_Problem to solve:_
In the records below, find the line holding "Image resolution: width=1546" and the line holding "Tap the back chevron arrow". Set down both, with every line between them, exactly.

_Input records:_
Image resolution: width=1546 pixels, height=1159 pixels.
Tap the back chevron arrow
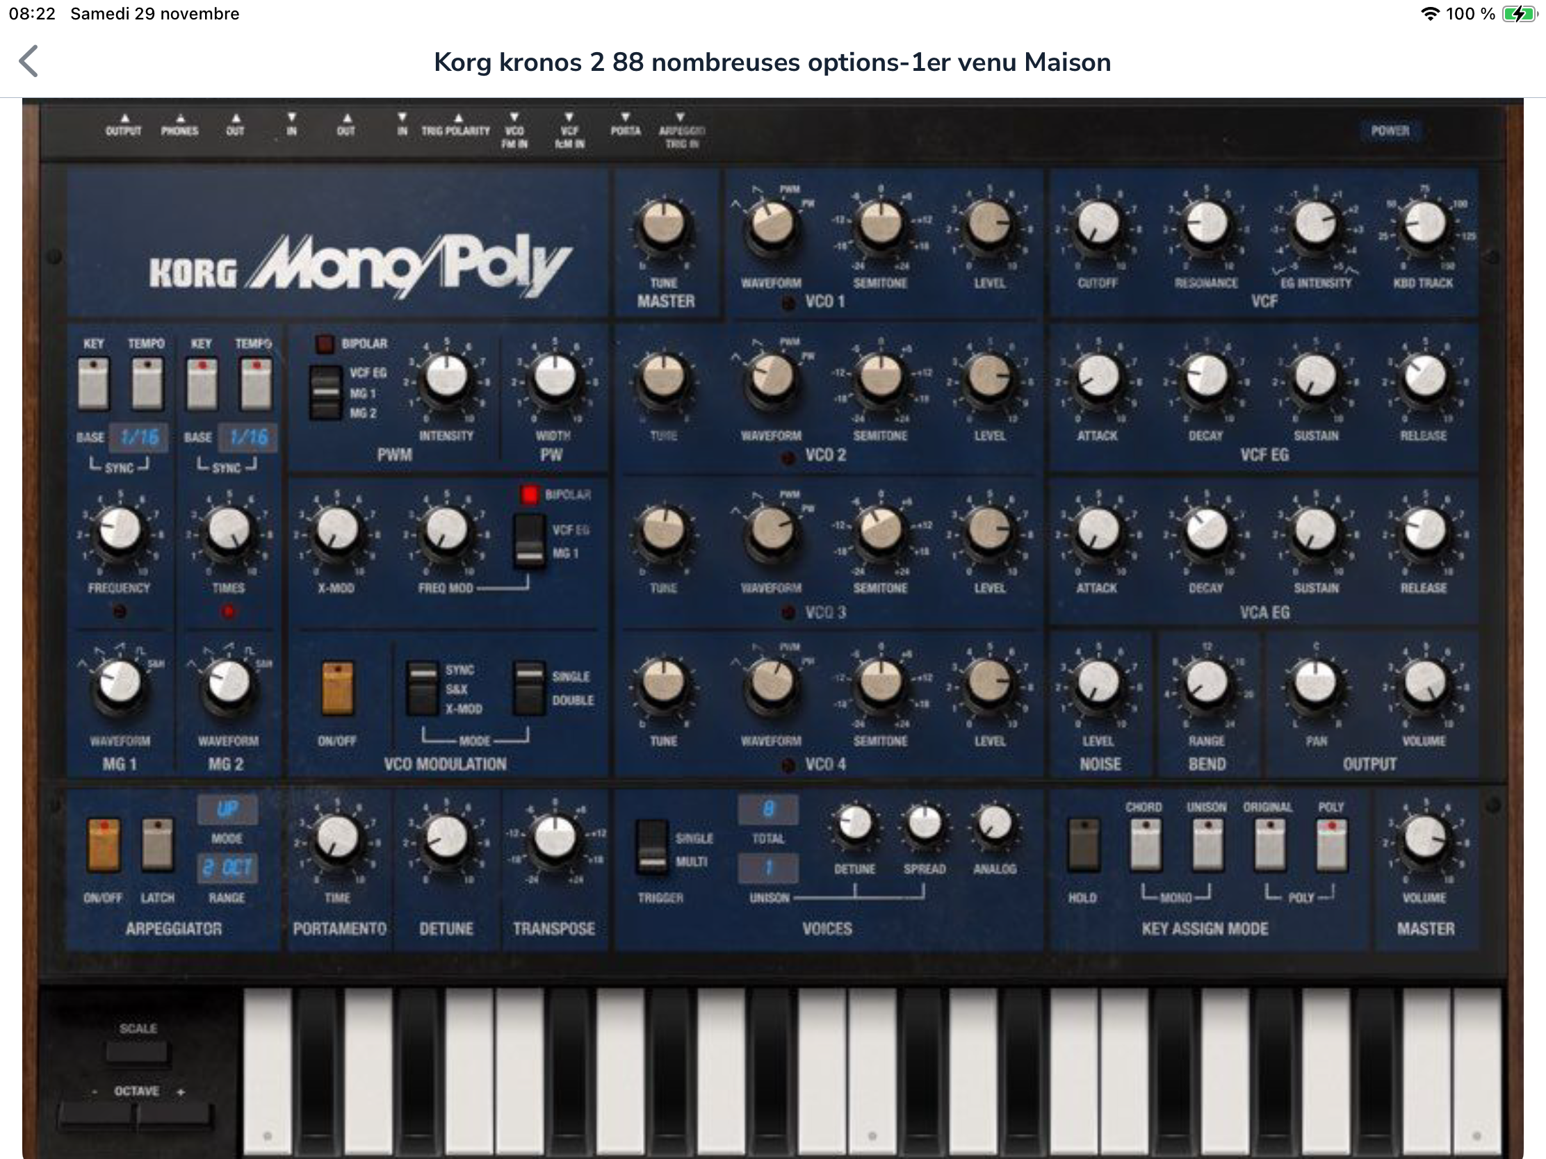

--

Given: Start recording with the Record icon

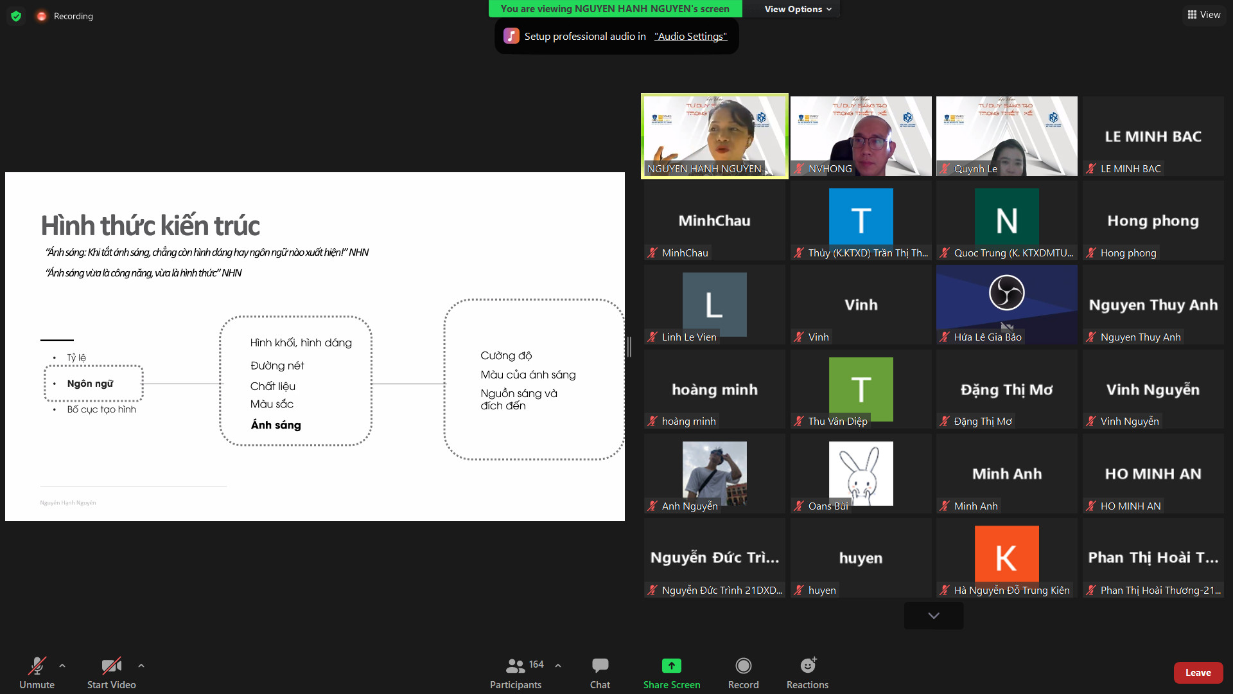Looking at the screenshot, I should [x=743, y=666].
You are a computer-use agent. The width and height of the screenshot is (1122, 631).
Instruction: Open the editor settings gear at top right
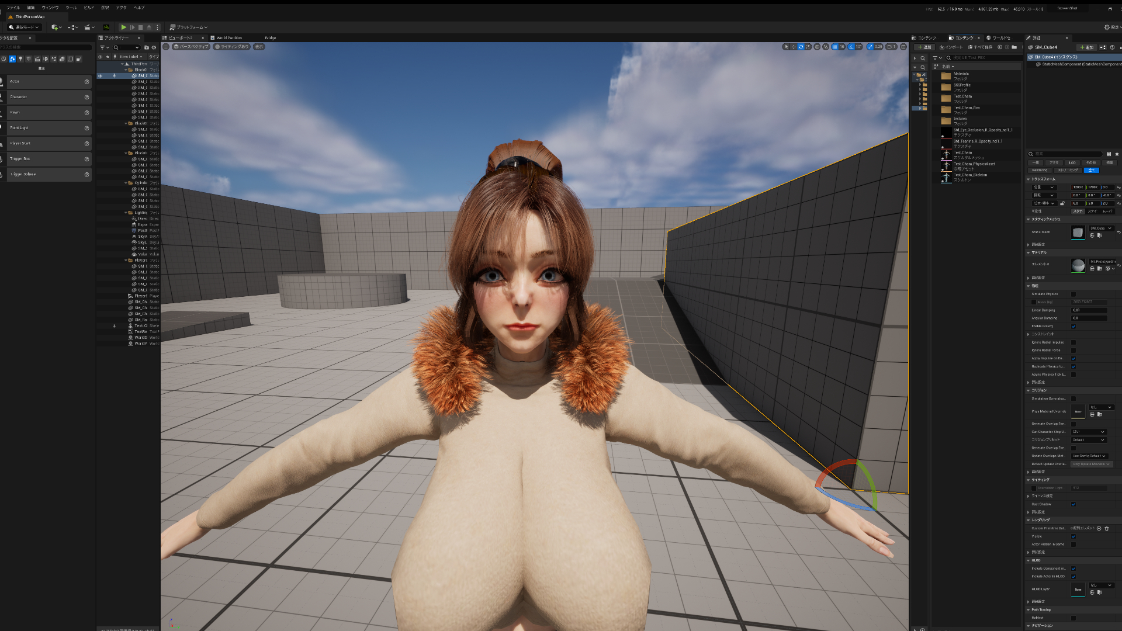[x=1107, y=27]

_Task result:_
Image resolution: width=1546 pixels, height=1159 pixels.
Tap the back chevron arrow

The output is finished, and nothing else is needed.